Como determina o 2.º parágrafo, do n.º 2, do artigo 1.º, da Diretiva IVA (Directiva 2006/112/CE, de 28 de Novembro), “[e]m cada operação, o IVA, calculado sobre o preço bem o serviço, é exigível, com prévia dedução do montante do imposto que tenha incidido directamente sobre o custo dos diversos elementos constitutivos do preço.”.
O princípio da neutralidade do IVA tem sido ampla e devidamente analisado pela jurisprudência europeia e unanimemente sufragado que: (…) O sistema comum do IVA tem por objectivo garantir a perfeita neutralidade quanto à carga fiscal de todas as actividades económicas, quaisquer que sejam os fins ou os resultados dessas actividades, na condição de as referidas actividades estarem, em princípio, elas próprias, sujeitas ao IVA (Caso Rompelman, proc. C-268/83, de 14/02/1985, Caso Klub, C-153/11, de 22/03/2012).

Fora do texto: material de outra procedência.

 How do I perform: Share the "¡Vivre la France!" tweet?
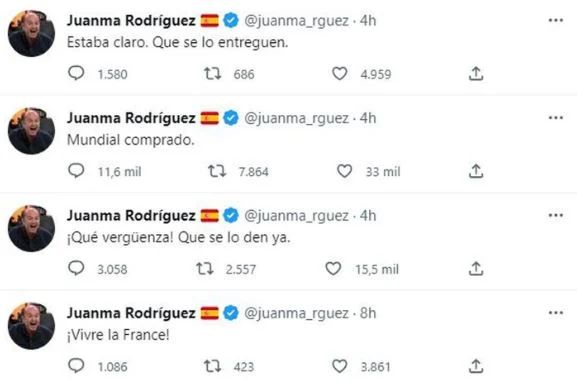(x=476, y=366)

No caso dos autos, está em causa a atividade de locação de bens imóveis, a qual, é uma operação isenta de imposto, nos termos do disposto no artigo 9.º, número 30, do Código do IVA (CIVA).
Esta isenção reveste natureza incompleta, ou seja, não confere o direito à dedução do IVA suportado, implicando que o locador não possa deduzir o IVA suportado para a realização das suas operações de locação de imóveis.
O que significa que a isenção da tributação em IVA nem sempre é vantajosa, pelo contrário, pode ser penalizadora, pois cria o denominado imposto “oculto” (IVA não deduzido) que penaliza dos sujeitos passivos.
Regime da Renúncia à Isenção
Para obviar às penalizações que distorcem a funcionalidade do imposto, o legislador comunitário consagrou, em determinadas circunstâncias, e de forma excecional, o direito à renúncia à isenção, de modo a que o sujeito passivo possa liquidar e deduzir o IVA suportado nas operações, de acordo com o regime-regra.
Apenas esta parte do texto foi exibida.